LAUSR

Type 1 diabetes (T1D) is characterized by the unresolved autoimmune inflammation and islet β cell destruction. The islet resident antigen-presenting cells (APCs) including dendritic cells and macrophages uptake and process the β cell-derived antigens to prime the autoreactive diabetogenic T cells. Upon activation, those autoreactive T cells produce copious amount of IFN-γ, TNF-α and IL-1β to induce β cell stress and death. Autoimmune attack and β cell damage intertwine together to push forward this self-destructive program, leading to T1D onset. However, β cells are far beyond a passive participant during the course of T1D development. Herein in this review, we summarized how β cells are actively involved in the initiation of autoimmune responses in T1D setting. Specifically, β cells produce modified neoantigens under stressed condition, which is coupled with upregulated expression of MHC I/II and co-stimulatory molecules as well as other immune modules, that are essential properties normally exhibited by the professional APCs.
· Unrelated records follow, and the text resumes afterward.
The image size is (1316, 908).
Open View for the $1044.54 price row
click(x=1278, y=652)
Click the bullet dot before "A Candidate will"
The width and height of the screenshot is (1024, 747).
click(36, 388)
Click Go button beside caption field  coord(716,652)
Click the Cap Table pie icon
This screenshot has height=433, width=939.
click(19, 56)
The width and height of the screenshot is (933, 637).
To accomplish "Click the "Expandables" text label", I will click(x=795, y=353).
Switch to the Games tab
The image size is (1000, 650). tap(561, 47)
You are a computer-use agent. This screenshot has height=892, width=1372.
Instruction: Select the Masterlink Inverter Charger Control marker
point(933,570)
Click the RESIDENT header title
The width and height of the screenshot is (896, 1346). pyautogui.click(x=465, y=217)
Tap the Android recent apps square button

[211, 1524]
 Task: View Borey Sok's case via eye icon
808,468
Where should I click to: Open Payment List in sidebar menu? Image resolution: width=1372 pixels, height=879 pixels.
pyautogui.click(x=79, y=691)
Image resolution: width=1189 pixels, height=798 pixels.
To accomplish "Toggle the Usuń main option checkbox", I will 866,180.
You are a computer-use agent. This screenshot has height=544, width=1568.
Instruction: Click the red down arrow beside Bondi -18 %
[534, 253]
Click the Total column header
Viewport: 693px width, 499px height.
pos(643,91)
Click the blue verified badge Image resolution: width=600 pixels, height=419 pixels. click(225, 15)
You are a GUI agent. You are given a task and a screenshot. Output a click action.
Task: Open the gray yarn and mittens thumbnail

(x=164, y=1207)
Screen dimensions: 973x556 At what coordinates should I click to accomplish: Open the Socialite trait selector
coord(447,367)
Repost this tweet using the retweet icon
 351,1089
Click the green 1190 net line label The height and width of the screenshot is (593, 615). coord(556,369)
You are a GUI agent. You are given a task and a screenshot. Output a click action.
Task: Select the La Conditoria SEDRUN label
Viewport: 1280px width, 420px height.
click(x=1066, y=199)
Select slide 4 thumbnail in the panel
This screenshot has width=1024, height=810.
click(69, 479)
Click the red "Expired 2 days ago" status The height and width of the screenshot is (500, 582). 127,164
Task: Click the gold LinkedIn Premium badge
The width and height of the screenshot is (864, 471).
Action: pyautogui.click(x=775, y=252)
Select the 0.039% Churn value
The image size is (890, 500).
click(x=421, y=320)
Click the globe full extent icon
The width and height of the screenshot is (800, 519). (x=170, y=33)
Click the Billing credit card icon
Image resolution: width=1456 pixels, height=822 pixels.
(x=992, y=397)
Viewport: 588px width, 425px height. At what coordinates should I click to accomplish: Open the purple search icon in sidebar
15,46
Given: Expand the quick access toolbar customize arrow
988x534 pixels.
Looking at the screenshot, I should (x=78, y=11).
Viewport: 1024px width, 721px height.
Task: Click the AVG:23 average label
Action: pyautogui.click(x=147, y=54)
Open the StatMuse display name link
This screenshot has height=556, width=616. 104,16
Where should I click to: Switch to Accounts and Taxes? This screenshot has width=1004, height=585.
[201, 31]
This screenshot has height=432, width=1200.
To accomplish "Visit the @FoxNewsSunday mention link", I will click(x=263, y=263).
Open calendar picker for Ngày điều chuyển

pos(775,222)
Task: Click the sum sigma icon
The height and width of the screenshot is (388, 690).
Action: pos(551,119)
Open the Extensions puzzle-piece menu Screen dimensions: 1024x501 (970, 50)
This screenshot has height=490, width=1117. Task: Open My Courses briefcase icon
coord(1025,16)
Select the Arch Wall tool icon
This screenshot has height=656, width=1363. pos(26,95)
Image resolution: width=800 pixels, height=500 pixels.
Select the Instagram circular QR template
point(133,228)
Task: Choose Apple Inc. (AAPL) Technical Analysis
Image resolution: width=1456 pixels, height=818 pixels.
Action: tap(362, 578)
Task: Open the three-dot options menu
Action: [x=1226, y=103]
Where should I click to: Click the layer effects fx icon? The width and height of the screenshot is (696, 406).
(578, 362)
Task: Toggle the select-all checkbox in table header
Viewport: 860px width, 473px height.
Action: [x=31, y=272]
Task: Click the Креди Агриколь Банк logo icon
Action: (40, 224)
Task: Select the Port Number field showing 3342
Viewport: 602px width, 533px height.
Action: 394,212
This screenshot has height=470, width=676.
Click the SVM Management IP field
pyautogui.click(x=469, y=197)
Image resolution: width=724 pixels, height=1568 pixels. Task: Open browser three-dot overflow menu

At the cellular level, this subset of APC-like β cells dynamically interacts with plasmacytoid dendritic cells (pDCs) and manifests potency to activate autoreactive CD4 and CD8 T cells, by which β cells initiate early autoimmune responses predisposing to T1D development. Overall, the antigen-presenting function of β cells helps to explain the tissue specificity of T1D and highlights the active roles of structural cells played in the pathogenesis of various immune related disorders.